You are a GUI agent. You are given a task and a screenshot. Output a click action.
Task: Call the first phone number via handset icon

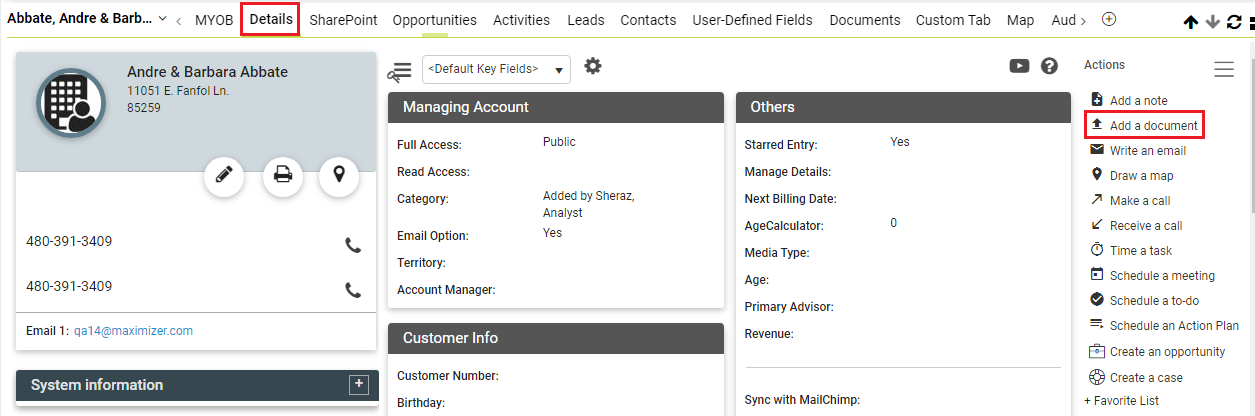pyautogui.click(x=353, y=244)
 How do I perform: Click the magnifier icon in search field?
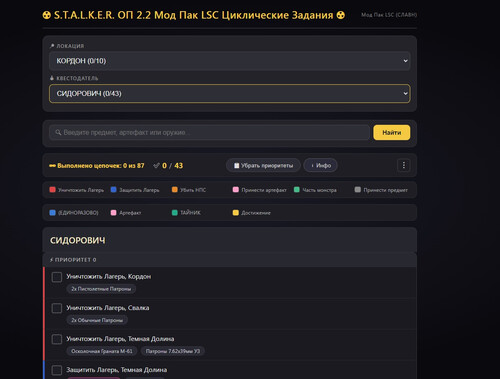coord(58,132)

**What is being asked:** Your copy of the entries must be exact and must contain no pictures.

**Answer area:**
You are a GUI agent. You are given a task and a screenshot. Output a click action.
Task: Call the first phone number via handset icon

pyautogui.click(x=353, y=244)
 How do I perform: Click the magnifier icon in search field?
coord(58,132)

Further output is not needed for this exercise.